Is this article for you? Caution if you are not interested to know intricacies of reserve bank and monetary policies! This article contains HEAVY finance terminology and analysis of recent moves from RBI to control inflation. You many want to reconsider your decision to read this article if you are already pre-occupied at work.
RBI Monetary Policy Review – fighting inflation
In the third quarter review of monetary policy for the year 2009-10, RBI surprised the markets a tad by hiking the CRR by 0.75%. the expectation from purists was a hike of 0.5% which indicated inflation was higher than the expected normal. However it did not touch the reverse repo and repo rates at 3.25% and 4.75% respectively which was along expected lines. The hike in CRR means that banks have to place an additional Rs.36,000 crores with the central bank. RBI has tightened the monetary policy. Both the policy document and post-policy comments by the RBI Governor emphasized this point. The central bank also reiterated its intention to:
Ø Anchor expectation about inflation and keep an eye on movements in inflation so that it is prepared to act swiftly through policy adjustments as required.
Ø Manage liquidity in market to ensure that credit demands of productive industries are adequately met in line with price stability.
Ø Maintain interest rate environment in line with price and financial stability which aids process of growth.
Points to note from policy amendments
Ø RBI increased India GDP growth estimate for 2010 from 6%to 7.5%. This is mainly due to revival in export owing to improvement in global economy, improved business optimism, better financing conditions and good recovery in industrial production and services sector performance.
Ø On inflation front, RBI has upped its estimate to 8.5% by end-March 2011 in the wake of little seasonal moderation in food prices. However RBI expects inflation to moderate from July 2010 on the assumption of seasonal monsoon, stable oil prices and recent monetary measures which are taken.
Ø RBI also stressed that the opportunity to use imports to restrict food prices is quite limited due to high prices of global commodities.
Ø The central bank has reduced the non-food credit growth projection for 2009-10 from 18% to 16% on the back of increased availability of funds to corporate sector from domestic sources.
Ø RBI takes notice that fiscal deficit remains a big risk to short-term economic situation and to medium-term economic prospects.
What I make out it…
After spending months preparing markets for the exit, RBI chose to hold back on hiking rates and limited itself to absorbing liquidity. Having said that, there were some pointers to future policy decisions:
Ø The central bank reiterated that “a consolidating recovery should encourage us to clearly and explicitly shift our stance from 'managing the crisis' to 'managing the recovery'”. At the same time RBI also felt “amidst concerns about rising inflation, we must remember that the recovery is yet to fully take hold” thus reflecting a fear that “Strong anti-inflationary measures, while addressing one problem, may precipitate another by undermining the recovery, particularly by deterring private investment and consumer spending”. This could indicate that RBI does not want to send signals to slow down the growth engine.
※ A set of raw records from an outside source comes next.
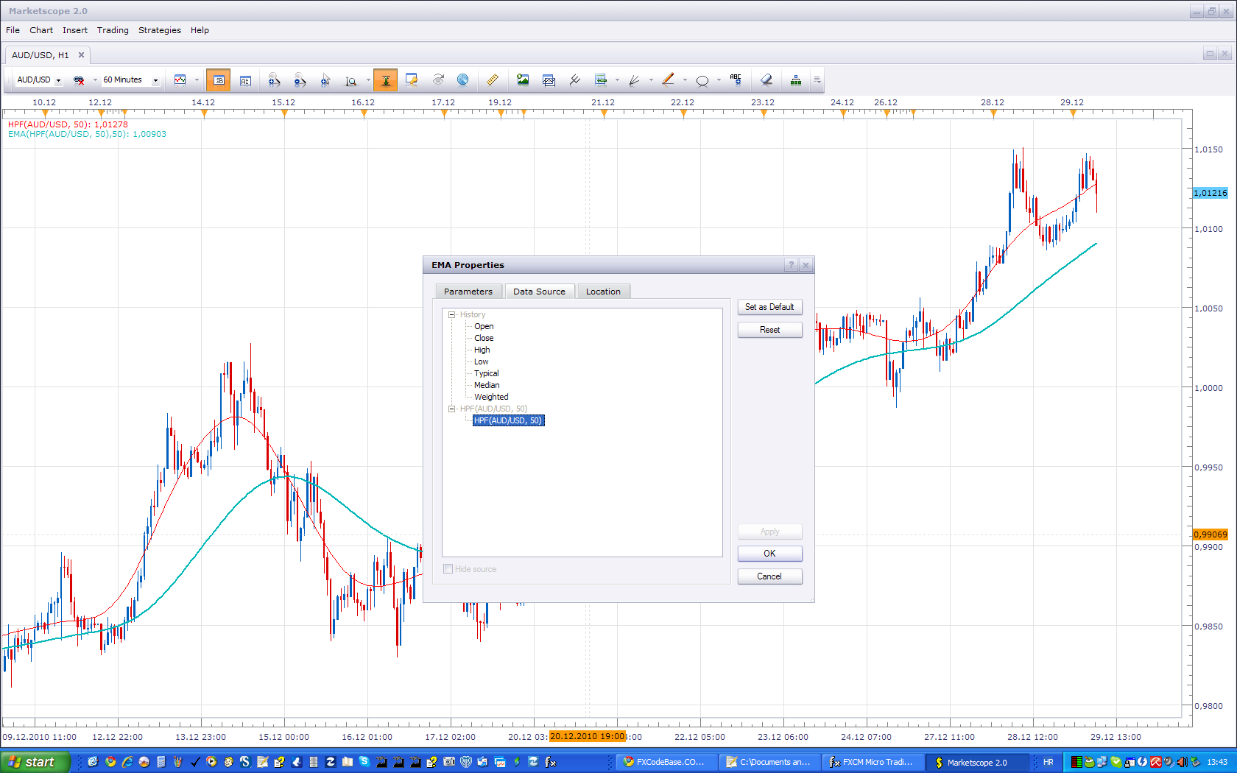This screenshot has width=1237, height=773.
Task: Choose the ABC text label tool
Action: tap(736, 80)
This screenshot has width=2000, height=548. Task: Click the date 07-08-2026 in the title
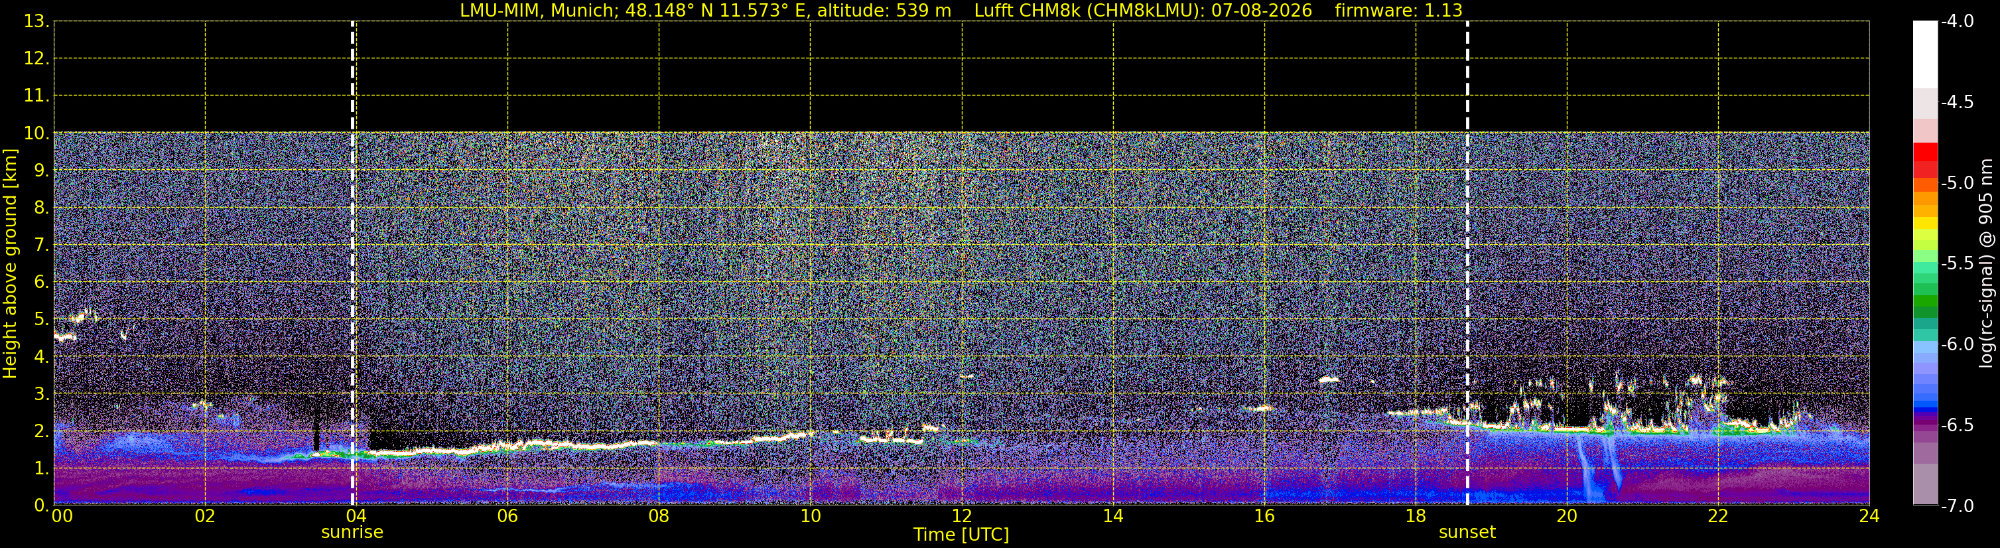pyautogui.click(x=1262, y=10)
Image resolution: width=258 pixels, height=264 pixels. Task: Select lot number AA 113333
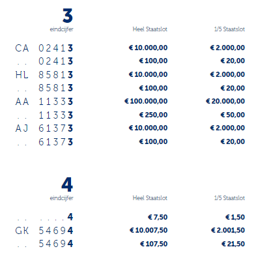click(x=44, y=102)
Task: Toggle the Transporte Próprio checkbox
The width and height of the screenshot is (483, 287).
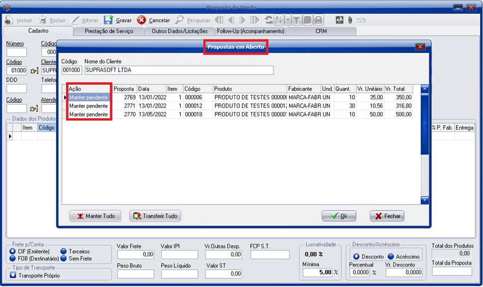Action: 13,276
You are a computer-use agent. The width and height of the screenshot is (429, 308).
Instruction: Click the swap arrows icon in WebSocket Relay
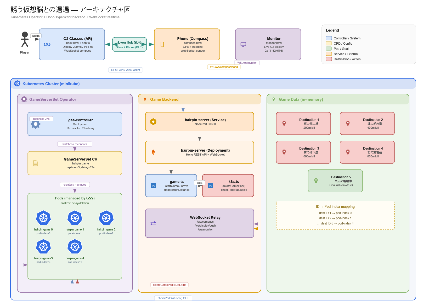pyautogui.click(x=153, y=223)
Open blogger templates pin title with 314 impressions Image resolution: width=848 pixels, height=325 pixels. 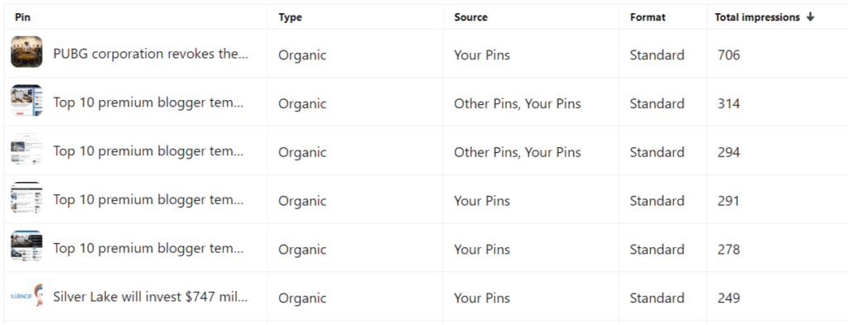[x=148, y=103]
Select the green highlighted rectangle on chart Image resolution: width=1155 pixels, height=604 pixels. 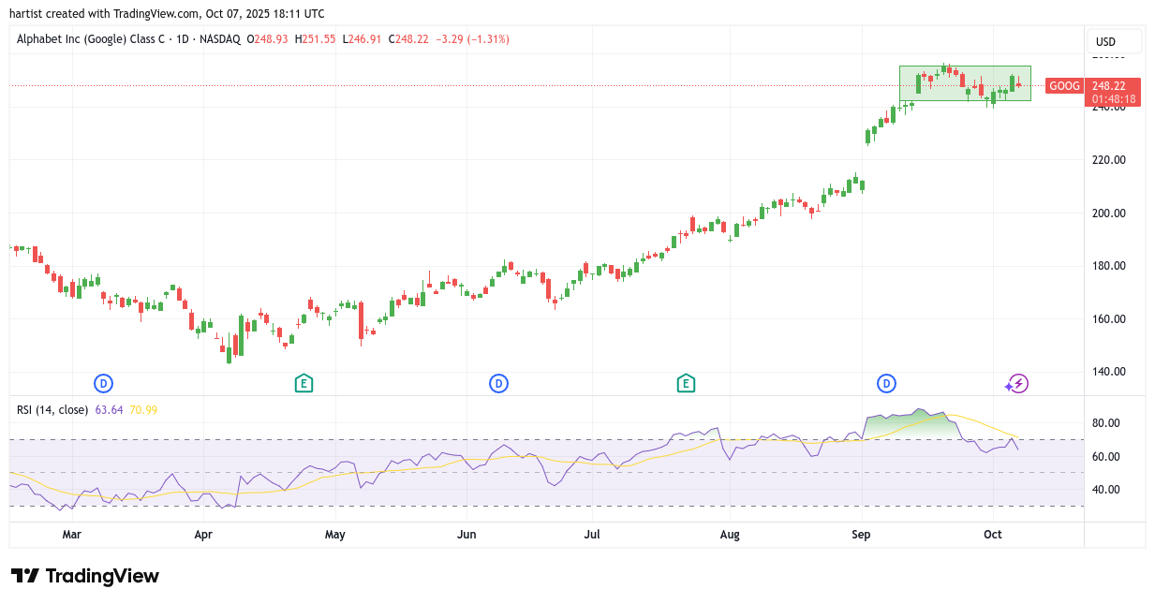tap(965, 82)
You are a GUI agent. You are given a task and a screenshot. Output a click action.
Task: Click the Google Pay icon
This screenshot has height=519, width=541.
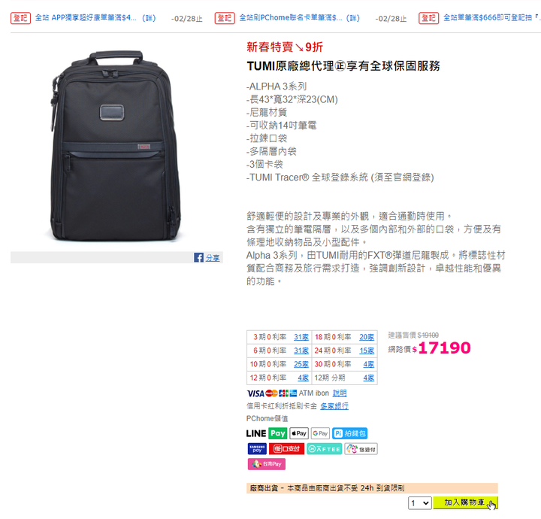click(x=320, y=433)
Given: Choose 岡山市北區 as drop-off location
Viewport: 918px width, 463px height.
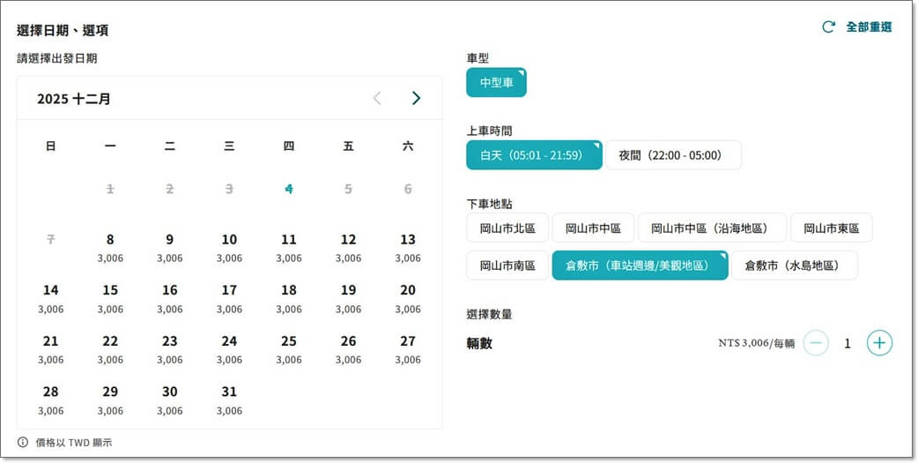Looking at the screenshot, I should tap(507, 228).
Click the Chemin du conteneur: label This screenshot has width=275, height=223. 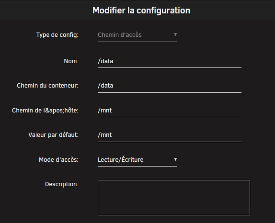pos(47,86)
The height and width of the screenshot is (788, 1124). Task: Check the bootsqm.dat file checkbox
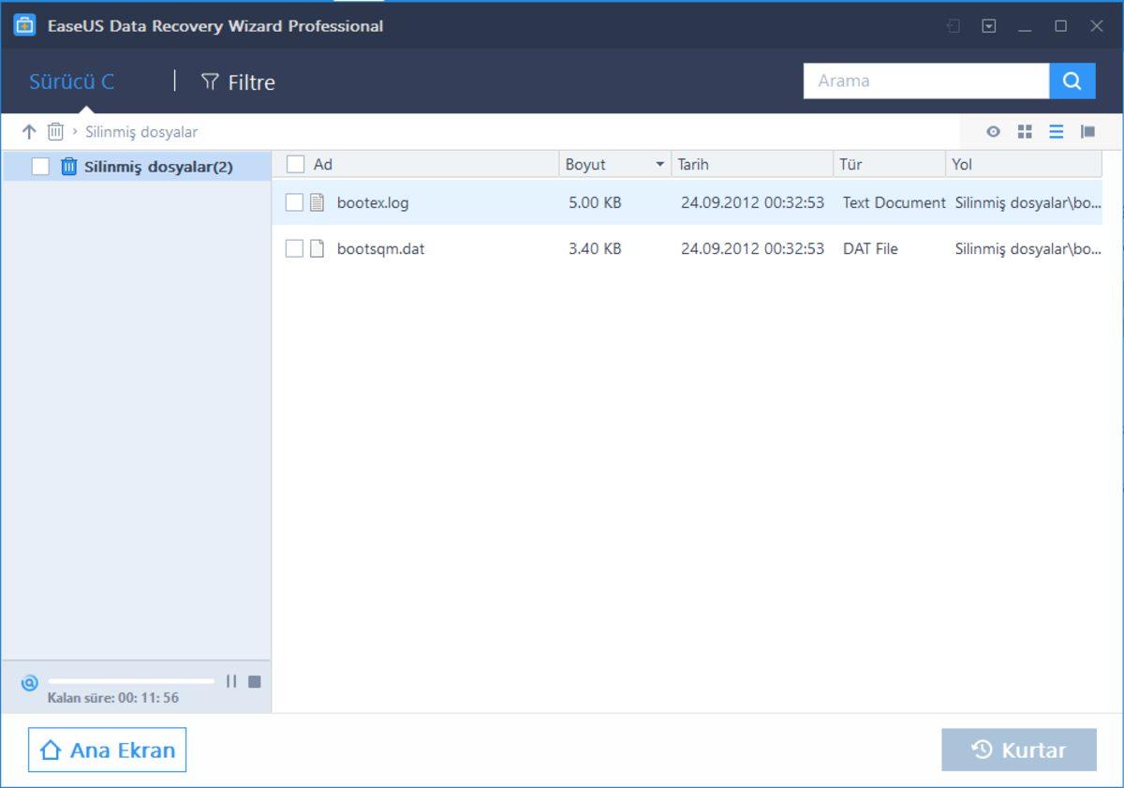tap(295, 248)
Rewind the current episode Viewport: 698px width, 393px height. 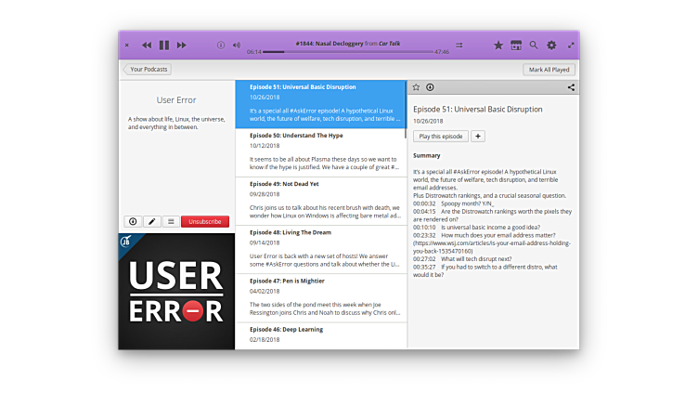pyautogui.click(x=147, y=45)
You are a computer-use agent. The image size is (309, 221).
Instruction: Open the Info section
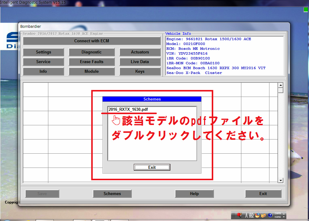pos(43,72)
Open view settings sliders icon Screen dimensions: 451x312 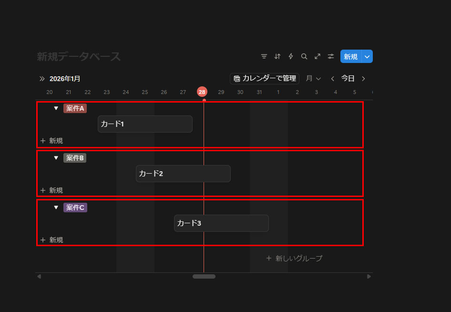point(331,56)
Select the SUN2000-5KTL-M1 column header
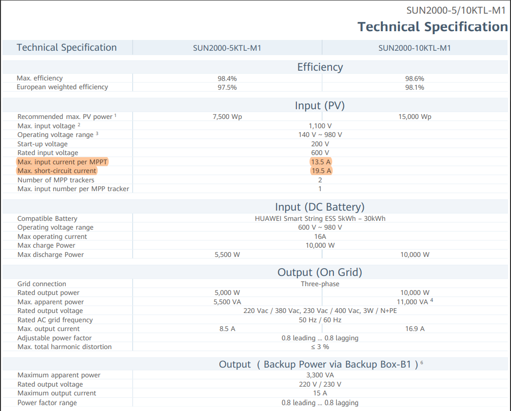Screen dimensions: 511x411 pyautogui.click(x=227, y=48)
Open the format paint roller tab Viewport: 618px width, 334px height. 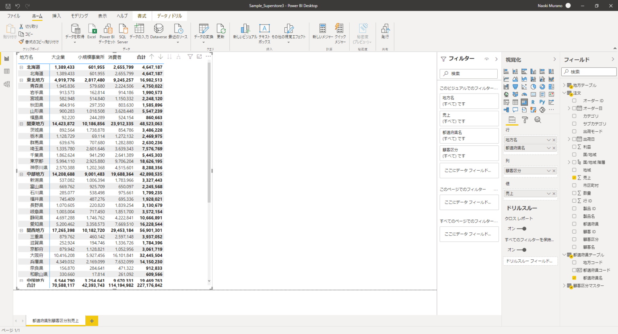pyautogui.click(x=525, y=120)
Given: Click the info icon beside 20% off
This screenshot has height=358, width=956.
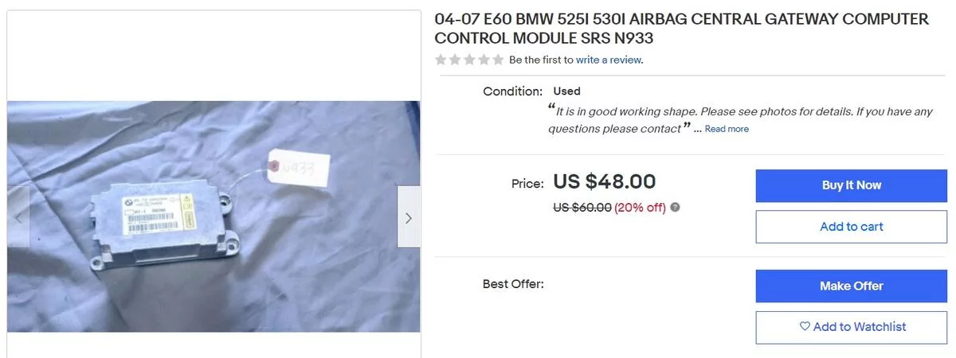Looking at the screenshot, I should point(675,208).
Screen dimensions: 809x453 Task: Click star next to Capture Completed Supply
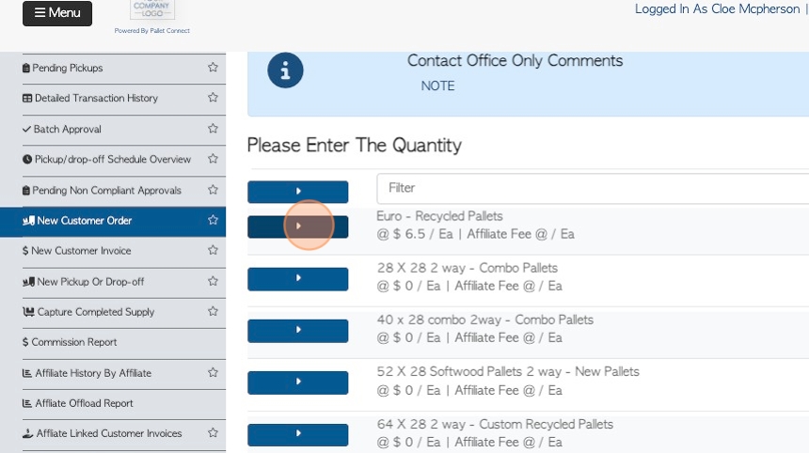click(213, 312)
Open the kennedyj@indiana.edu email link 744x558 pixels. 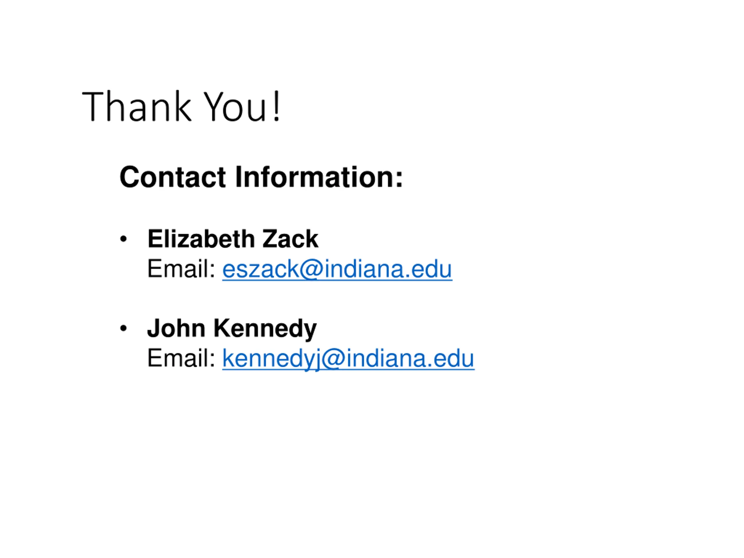coord(348,359)
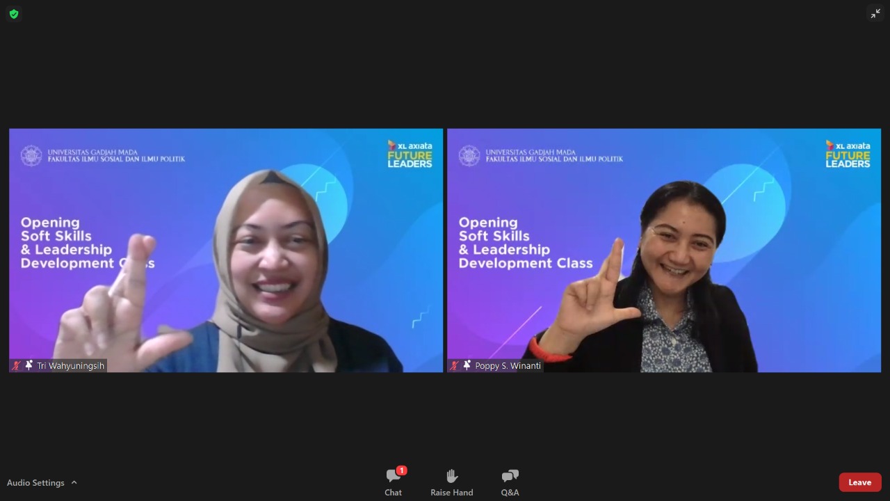
Task: Select Poppy S. Winanti's video tile
Action: tap(664, 251)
Ø RBI recognizes that while current inflation pressures stem from the supply side, the recovery “increases the risk of these pressures spilling over into a wider inflation process”. This implies that if the recovery process manages to sustain as it has done in past 2 quarters and demand-driven inflation pressures build-up, then the RBI will not hesitate to hike policy rates.
In summary, I feel that further monetary tightening can be expected. RBI Governor pointed out in one of his post-policy interviews that he considered raising the rates as a possible policy action but refrained as he wanted to encourage creation of capacity in the economy to fight potential demand led price pressures. RBI notes that “our main policy instruments are all currently at levels that are consistent with a crisis situation than with a fast-recovering economy” thus recognizing the need to move from the current accommodative monetary stance. RBI further says that “the reversal of monetary accommodation cannot be effective unless there is a roll back of government borrowing” thus asking the government to reduce fiscal deficit in order to increase credit growth which in turn will help RBI in the tightening process.